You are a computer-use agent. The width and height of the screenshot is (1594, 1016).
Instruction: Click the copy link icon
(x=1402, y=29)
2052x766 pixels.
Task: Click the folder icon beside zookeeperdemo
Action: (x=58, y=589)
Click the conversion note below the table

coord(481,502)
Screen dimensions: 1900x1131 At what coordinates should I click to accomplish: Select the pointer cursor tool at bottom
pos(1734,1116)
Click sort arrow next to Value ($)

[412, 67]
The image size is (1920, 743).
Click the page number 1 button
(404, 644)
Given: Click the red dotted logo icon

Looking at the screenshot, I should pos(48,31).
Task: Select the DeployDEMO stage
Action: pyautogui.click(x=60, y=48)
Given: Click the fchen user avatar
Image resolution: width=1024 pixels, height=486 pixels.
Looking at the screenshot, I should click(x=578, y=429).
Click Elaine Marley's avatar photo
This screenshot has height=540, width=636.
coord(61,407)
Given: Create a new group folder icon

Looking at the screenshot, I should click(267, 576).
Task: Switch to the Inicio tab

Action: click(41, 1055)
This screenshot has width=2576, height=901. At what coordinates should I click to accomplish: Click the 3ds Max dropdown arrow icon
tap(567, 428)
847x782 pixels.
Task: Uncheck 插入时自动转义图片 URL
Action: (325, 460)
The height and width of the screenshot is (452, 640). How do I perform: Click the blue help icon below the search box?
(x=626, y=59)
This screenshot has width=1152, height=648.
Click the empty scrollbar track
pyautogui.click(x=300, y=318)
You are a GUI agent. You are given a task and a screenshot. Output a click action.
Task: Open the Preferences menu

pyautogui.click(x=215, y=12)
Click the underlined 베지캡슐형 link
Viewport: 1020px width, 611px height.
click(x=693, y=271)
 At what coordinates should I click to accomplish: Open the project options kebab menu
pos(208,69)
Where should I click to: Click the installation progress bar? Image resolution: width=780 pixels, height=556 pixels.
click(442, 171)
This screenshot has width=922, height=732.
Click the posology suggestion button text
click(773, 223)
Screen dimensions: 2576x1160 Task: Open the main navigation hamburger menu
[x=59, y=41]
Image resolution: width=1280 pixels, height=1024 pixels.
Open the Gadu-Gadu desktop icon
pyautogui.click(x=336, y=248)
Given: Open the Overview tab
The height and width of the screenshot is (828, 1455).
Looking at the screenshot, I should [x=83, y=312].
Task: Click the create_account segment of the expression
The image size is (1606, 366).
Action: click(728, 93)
☆ ☆ ☆ ☆ ☆
→ The task
Copy all of the records above line for line, with no changes.

→ Final result
You are a computer-use agent. The width and height of the screenshot is (1594, 1016).
Instruction: Click the copy link icon
(x=1402, y=29)
2052x766 pixels.
Task: Click the folder icon beside zookeeperdemo
Action: (x=58, y=589)
Click the conversion note below the table

coord(481,502)
Screen dimensions: 1900x1131 At what coordinates should I click to accomplish: Select the pointer cursor tool at bottom
pos(1734,1116)
Click sort arrow next to Value ($)

[412, 67]
The image size is (1920, 743).
Click the page number 1 button
(404, 644)
Given: Click the red dotted logo icon

Looking at the screenshot, I should pos(48,31).
Task: Select the DeployDEMO stage
Action: pyautogui.click(x=60, y=48)
Given: Click the fchen user avatar
Image resolution: width=1024 pixels, height=486 pixels.
Looking at the screenshot, I should click(x=578, y=429).
Click Elaine Marley's avatar photo
This screenshot has height=540, width=636.
coord(61,407)
Given: Create a new group folder icon

Looking at the screenshot, I should click(267, 576).
Task: Switch to the Inicio tab

Action: click(41, 1055)
This screenshot has width=2576, height=901. At what coordinates should I click to accomplish: Click the 3ds Max dropdown arrow icon
tap(567, 428)
847x782 pixels.
Task: Uncheck 插入时自动转义图片 URL
Action: (325, 460)
The height and width of the screenshot is (452, 640). How do I perform: Click the blue help icon below the search box?
(x=626, y=59)
This screenshot has width=1152, height=648.
Click the empty scrollbar track
pyautogui.click(x=300, y=318)
You are a GUI agent. You are given a task and a screenshot. Output a click action.
Task: Open the Preferences menu

pyautogui.click(x=215, y=12)
Click the underlined 베지캡슐형 link
Viewport: 1020px width, 611px height.
click(x=693, y=271)
 At what coordinates should I click to accomplish: Open the project options kebab menu
pos(208,69)
Where should I click to: Click the installation progress bar? Image resolution: width=780 pixels, height=556 pixels.
click(442, 171)
This screenshot has width=922, height=732.
Click the posology suggestion button text
click(773, 223)
Screen dimensions: 2576x1160 Task: Open the main navigation hamburger menu
[x=59, y=41]
Image resolution: width=1280 pixels, height=1024 pixels.
Open the Gadu-Gadu desktop icon
pyautogui.click(x=336, y=248)
Given: Open the Overview tab
The height and width of the screenshot is (828, 1455).
Looking at the screenshot, I should [x=83, y=312].
Task: Click the create_account segment of the expression
The image size is (1606, 366).
Action: click(728, 93)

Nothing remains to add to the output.